Udaya argues that an efficient intelligence operative, using the nom de guerre, Sonic Sonic, who has been described in some quarters as the Easter Sunday terror mastermind, won the confidence of Podi Zahran (Rahuman Mohamed Zahran) working for the NTJ and obtained information about the terror group. According to Udaya’s book, after the Easter Sunday blasts, Sonic Sonic did not ask Podi Zahran to have IS take responsibility for the attacks, contrary to conspiracy theorists’ claims; instead, he only asked Podi Zahran why IS had not taken responsibility if it was behind the carnage, and this query has been misinterpreted as an attempt to pressure Podi Zahran to have IS say it was behind the attacks, as part of a cover-up.

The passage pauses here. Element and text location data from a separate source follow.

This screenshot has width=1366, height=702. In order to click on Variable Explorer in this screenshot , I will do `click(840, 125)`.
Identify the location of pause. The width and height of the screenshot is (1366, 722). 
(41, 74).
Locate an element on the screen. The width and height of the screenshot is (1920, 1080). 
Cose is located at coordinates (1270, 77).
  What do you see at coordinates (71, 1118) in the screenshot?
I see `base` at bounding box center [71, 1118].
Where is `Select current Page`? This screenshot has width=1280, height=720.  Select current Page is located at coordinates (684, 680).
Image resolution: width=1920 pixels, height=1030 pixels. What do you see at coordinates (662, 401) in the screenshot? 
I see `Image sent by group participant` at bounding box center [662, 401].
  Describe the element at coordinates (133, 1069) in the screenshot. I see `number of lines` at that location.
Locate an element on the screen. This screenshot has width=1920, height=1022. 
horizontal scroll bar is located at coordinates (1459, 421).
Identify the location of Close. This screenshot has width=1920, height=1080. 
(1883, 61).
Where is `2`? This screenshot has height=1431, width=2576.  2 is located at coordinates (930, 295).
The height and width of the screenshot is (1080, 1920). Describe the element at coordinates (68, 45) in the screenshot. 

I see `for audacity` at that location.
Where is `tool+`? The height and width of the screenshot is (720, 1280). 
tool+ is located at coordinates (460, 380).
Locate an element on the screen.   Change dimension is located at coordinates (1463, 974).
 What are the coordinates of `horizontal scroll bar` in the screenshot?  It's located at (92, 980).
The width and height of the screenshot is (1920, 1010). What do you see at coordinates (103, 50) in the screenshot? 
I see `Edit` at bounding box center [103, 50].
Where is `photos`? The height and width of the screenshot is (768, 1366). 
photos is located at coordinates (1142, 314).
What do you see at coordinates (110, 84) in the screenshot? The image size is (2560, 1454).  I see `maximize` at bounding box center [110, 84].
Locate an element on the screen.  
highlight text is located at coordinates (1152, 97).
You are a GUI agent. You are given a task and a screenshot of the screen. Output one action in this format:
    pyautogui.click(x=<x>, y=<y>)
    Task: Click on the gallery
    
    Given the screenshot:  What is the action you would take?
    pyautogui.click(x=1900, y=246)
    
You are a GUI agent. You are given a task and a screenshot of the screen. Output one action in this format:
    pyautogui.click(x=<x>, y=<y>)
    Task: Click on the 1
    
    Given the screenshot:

What one gathers from Udaya’s book is that Zahran was the IS leader in Sri Lanka, and he organised and executed the Easter Sunday attacks. Drawing inspiration from the Bangladesh IS leader who carried out a suicide attack, Zahran blew himself up as he did not want to be caught alive. Following the raid on the Wanathawilluwa camp, where a huge stock of explosives belonging to the NTJ was taken into custody, and the breakaway of a group of NTJ members, including the ‘Deputy IS leader in Sri Lanka’, Mohamed Naufer, Zahran feared that someone would betray him and there would be a crackdown on his terror network.

Udaya’s book provides fresh insights into some crucial issues that have been used to concoct conspiracy theories and level unsubstantiated allegations against the intelligence agencies. It is bound to provoke debate. One can only hope that there will not be a witch-hunt against the author.